First, I have to say that I am not much of a drinker. Even in a non-pregnant state I don't drink often. Maybe a beer every once in a while. And Rykert doesn't drink at all. Never has. Though I think he would want me to say that he has no moral qualms against drinking, he just has literally never been a drinker.
This is the reason that we had never even heard of Templeton Rye until a couple of weeks ago. My sister sent me an email and let me know that my brother-in-law was looking for it, and that if I happened to come across any, pick it up. It was apparently quite hard to find and people were clamoring for it. Even though I had not, until that moment, really even heard of the stuff, I do love a good scavenger hunt. I come by this honestly. Every Christmas Rykert and I try to find out what the "hot" toy will be and then consider scavenging to find it so that we can re-sell on Ebay. We've never actually done it, but we talk about it every year. So, I went out on this Cabbage Patch Kid-esque odyssey.
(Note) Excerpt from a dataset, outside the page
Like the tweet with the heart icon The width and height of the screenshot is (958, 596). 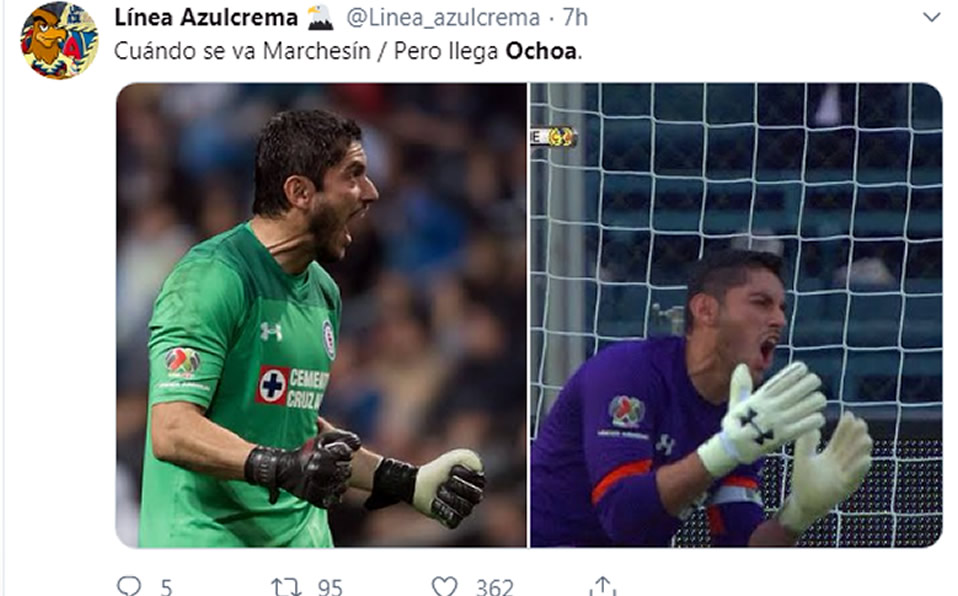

I started my scavenger hunt at my regular grocery store (or more specifically, the affiliated liquor store next door). When I asked if they had any, the guy pretty much laughed in my face and told me that it was sold out "everywhere." From that point, it was on. My next stop was another liquor store down the street (the advantage of a college town is that there are no shortages of stores selling liquor), and the college kid working was more helpful in offering tips on where I might find some. On my third stop I found it. And I bought a case. I'm sure the picture of me, now visibly pregnant, standing in The Cigarette Outlet purchasing a case of high-end booze was lovely. Classy, if you will. And this is how I became a pregnant bootlegger (well not really, at least not in the legal sense, since I'm not reselling it, I want to be clear about that).
So what is this stuff? I had to do some research. Apparently during Prohibition, farmers in Templeton, Iowa (as well as other areas) made rye whiskey using family recipes. Templeton Rye became popular in speakeasies in Chicago, Omaha, Kansas City, and beyond. And purportedly, it was the whiskey of choice of Al Capone. The recipe was resurrected in 2006, a corporation was formed, and the booze began to be sold legally for the first time. The corporation is still based in the small town of Templeton, Iowa and is the largest employer in the small town. It is bottled by a crew of volunteers who originally responded to a advertisement in the church bulletin, but now include fans that come from all over to participate. It is still made in small batches, and the State of Iowa apparently limits the amount that can be distributed in the state creating at least the appearance of scarcity. And that is all I know about it, but I have to say that I like the "localness" and history (though it seems a bit exploitive) behind it. It apparently tastes good, if you are into that sort of thing. I'm saving a couple of bottles for gifts and perhaps to take a sip and toast at the end of April.